Accordingly, the most critical aspect of the feature selection algorithm is searching for an optimal or nearly optimal subset of features that increase the classifier’s accuracy and reduce the computational complexity. Exhaustive search methods like breadth and depth searches are considered infeasible for discovering a subset of features, especially in massive datasets. A dataset containing M features requires the production of 2M feature subsets. The quality of these feature subsets needs to be evaluated (Zhang et al. 2014), which is computationally intensive, especially in wrapper-based approaches, where the learning algorithm must be implemented for each subset. The best way is to treat feature selection as an NP-hard optimization problem. The objective function minimizes the number of selected features while preserving the highest classification accuracy. This means that feature selection problems could benefit from metaheuristics, which have shown extraordinary performance in tackling various optimization problems (Motoda and Liu 2002). Metaheuristic algorithms have the ability to address complex optimization problems because of their dynamic search behaviors and global search capability. Indeed, several meta-heuristic algorithms have been utilized to improve the performance of feature selection process, to name a few, genetic algorithms (Oh et al. 2004), particle swarm optimization (Gu et al. 2018), ant colony optimization (ACO) algorithm (Aghdam et al. 2009), artificial bee colony (ABC) algorithm (Uzer et al. 2013), binary gravitational search algorithm (BGSA) (Papa et al. 2011), scatter search algorithm (SSA) (Wang et al. 2012), archimedes optimization algorithm (AOA) (Desuky et al. 2021), backtracking search algorithm (BSA) (Ghanem and Layeb 2021), and moth-flame optimization (MFO) algorithm (Soliman et al. 2018).

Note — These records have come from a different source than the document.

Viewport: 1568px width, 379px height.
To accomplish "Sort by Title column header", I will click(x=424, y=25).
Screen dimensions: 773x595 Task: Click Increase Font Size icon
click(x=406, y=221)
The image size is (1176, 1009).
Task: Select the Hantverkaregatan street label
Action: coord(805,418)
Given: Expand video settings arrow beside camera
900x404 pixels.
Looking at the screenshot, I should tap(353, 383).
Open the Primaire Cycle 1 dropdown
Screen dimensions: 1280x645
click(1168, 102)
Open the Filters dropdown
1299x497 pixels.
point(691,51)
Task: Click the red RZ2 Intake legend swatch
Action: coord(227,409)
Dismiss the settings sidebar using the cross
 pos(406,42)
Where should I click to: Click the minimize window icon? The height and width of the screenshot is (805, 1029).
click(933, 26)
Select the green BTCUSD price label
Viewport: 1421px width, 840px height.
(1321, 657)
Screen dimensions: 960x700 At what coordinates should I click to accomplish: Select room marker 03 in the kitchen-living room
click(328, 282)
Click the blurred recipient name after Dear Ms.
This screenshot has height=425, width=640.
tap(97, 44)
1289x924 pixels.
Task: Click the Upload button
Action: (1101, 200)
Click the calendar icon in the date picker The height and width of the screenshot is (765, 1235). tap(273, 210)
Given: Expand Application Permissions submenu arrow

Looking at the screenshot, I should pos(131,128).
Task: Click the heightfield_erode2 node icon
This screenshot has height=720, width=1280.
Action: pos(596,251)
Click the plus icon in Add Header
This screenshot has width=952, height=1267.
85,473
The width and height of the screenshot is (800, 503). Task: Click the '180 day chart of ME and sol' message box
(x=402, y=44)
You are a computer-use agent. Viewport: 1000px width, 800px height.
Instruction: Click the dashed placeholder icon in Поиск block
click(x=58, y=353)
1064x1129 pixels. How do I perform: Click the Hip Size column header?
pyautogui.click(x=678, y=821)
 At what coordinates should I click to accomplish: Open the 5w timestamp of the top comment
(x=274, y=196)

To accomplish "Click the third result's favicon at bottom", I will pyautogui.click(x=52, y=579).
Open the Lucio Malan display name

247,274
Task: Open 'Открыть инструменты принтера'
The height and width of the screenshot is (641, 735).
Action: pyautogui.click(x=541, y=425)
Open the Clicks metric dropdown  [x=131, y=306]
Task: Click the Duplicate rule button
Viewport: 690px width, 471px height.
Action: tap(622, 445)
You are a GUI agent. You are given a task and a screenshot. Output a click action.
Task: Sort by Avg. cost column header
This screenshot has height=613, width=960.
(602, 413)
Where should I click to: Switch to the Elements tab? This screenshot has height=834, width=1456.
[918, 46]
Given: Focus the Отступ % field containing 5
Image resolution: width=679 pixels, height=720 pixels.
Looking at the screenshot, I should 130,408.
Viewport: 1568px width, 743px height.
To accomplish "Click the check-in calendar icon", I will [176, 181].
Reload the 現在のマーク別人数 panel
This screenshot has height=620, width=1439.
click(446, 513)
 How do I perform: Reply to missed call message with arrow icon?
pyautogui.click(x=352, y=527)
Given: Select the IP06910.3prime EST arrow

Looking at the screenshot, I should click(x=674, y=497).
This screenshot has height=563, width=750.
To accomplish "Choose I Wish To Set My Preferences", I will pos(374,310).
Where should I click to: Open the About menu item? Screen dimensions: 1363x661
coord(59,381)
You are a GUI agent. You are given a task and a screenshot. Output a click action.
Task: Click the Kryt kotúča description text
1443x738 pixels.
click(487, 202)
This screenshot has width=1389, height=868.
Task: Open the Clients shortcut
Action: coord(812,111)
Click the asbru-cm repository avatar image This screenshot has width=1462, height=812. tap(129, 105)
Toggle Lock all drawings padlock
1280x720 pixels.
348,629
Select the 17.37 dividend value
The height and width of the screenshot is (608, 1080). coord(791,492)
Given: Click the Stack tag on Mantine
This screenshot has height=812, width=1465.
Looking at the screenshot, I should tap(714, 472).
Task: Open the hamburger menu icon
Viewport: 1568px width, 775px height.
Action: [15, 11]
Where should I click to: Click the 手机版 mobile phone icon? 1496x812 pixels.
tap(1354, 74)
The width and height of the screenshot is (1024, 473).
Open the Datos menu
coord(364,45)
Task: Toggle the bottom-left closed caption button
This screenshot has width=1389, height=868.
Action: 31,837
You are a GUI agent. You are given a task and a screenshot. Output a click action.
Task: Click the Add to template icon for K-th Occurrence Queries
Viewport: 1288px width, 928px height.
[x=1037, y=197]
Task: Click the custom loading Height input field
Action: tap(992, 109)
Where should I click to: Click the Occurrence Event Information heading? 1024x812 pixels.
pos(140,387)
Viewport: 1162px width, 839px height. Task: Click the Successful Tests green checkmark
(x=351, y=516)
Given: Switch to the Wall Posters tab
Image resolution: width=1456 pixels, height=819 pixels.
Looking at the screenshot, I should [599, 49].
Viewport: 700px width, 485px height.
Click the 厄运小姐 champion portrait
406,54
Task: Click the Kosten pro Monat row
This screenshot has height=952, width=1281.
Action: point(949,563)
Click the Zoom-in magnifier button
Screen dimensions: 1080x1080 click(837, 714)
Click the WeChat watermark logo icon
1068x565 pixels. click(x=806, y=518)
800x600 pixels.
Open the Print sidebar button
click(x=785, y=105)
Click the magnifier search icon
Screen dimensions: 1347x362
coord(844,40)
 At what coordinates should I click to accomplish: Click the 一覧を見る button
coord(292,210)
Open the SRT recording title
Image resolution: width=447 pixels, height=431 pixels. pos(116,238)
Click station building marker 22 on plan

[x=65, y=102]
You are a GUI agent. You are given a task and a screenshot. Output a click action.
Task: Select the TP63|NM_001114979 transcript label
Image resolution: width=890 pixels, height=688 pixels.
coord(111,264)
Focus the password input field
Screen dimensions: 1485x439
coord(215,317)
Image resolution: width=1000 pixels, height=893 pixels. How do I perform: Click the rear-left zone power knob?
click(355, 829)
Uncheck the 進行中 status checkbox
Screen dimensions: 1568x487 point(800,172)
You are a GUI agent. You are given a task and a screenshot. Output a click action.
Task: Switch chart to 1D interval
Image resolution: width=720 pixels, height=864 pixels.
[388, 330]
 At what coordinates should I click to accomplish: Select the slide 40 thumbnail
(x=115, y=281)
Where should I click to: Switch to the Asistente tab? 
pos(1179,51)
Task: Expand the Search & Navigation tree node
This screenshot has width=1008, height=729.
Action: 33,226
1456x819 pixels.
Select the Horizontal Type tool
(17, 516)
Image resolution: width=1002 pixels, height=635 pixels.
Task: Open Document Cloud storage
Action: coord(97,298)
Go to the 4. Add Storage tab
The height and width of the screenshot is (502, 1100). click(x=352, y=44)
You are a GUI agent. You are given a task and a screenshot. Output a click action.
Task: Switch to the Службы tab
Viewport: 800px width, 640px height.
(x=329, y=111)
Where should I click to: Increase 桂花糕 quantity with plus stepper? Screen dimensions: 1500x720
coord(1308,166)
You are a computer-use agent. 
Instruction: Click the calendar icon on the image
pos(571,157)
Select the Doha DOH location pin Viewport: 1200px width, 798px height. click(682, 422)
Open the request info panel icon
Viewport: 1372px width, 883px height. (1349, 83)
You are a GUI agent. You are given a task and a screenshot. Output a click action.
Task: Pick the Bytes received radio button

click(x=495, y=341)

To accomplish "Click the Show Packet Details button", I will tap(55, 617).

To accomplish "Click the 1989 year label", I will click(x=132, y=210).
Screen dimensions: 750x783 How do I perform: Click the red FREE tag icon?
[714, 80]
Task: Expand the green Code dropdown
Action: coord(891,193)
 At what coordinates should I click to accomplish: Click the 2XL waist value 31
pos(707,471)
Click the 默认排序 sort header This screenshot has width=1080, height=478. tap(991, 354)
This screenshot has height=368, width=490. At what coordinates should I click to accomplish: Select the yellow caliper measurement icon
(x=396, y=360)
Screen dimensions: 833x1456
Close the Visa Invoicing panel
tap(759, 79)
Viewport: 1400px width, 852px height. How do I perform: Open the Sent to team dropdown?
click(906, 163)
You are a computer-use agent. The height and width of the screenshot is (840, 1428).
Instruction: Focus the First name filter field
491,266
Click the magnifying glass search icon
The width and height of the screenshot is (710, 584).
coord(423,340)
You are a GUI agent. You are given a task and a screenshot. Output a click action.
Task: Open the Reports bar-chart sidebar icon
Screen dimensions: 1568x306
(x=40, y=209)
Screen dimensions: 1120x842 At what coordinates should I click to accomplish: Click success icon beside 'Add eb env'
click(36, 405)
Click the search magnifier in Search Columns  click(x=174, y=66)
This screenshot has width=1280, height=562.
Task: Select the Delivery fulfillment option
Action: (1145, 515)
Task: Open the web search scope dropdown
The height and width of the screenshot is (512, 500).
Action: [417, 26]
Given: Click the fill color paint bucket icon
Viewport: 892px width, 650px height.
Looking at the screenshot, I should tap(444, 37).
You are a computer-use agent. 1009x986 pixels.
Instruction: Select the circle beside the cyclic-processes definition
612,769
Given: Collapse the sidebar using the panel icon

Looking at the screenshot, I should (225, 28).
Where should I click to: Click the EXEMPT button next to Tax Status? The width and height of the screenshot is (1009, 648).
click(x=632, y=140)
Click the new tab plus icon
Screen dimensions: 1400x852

Most of the originally introduced optimization techniques often suffer from some performance shortcomings, especially when implemented in large-scale datasets. These shortcomings are due to the imbalance between the exploration and exploitation stages, leading to falling into local optima or not converging properly. In this case, most of the feature selection literature has recently tended to modify existing metaheuristics algorithms to improve their performance or hybridize between different metaheuristics algorithms to take advantage of one technique to improve the search efficiency of the other. For instance, the hybridization between Harris hawks optimization (HHO) algorithm with simulated annealing (SA) (Abdel-Basset et al. 2021), arithmetic optimization algorithm (AOA) with genetic algorithm (GA) (Ewees et al. 2021), salp swarm algorithm (SSA) with sine cosine algorithm (SCA) (Neggaz et al. 2020), and the combination of seagull optimization algorithm (SOA) and Lévy flight and mutation operator (Ewees et al. 2022).

However, these methodologies have some restrictions that impact the ultimate solution’s quality. Based on the No Free Lunch Theorem (NFL) (Wolpert and Macready 1997), it is concluded that no algorithm is better than all others with all classes of feature selection problems. Therefore, a new algorithm or an improved version of an existing one must be devised to deal with feature selection challenges more effectively. This is the primary motivation for us to propose a new feature selection approach based on enhancing the performance of a novel metaheuristic algorithm, known as the Sooty Tern Optimization Algorithm (STOA) Dhiman and Kaur (2019). This improvement is made by using the Ant lion optimization (ALO) (Mirjalili 2015a) algorithm to enhance the exploration of STOA due to ALO’s capacity to locate the feasible regions that contain the optimal solution.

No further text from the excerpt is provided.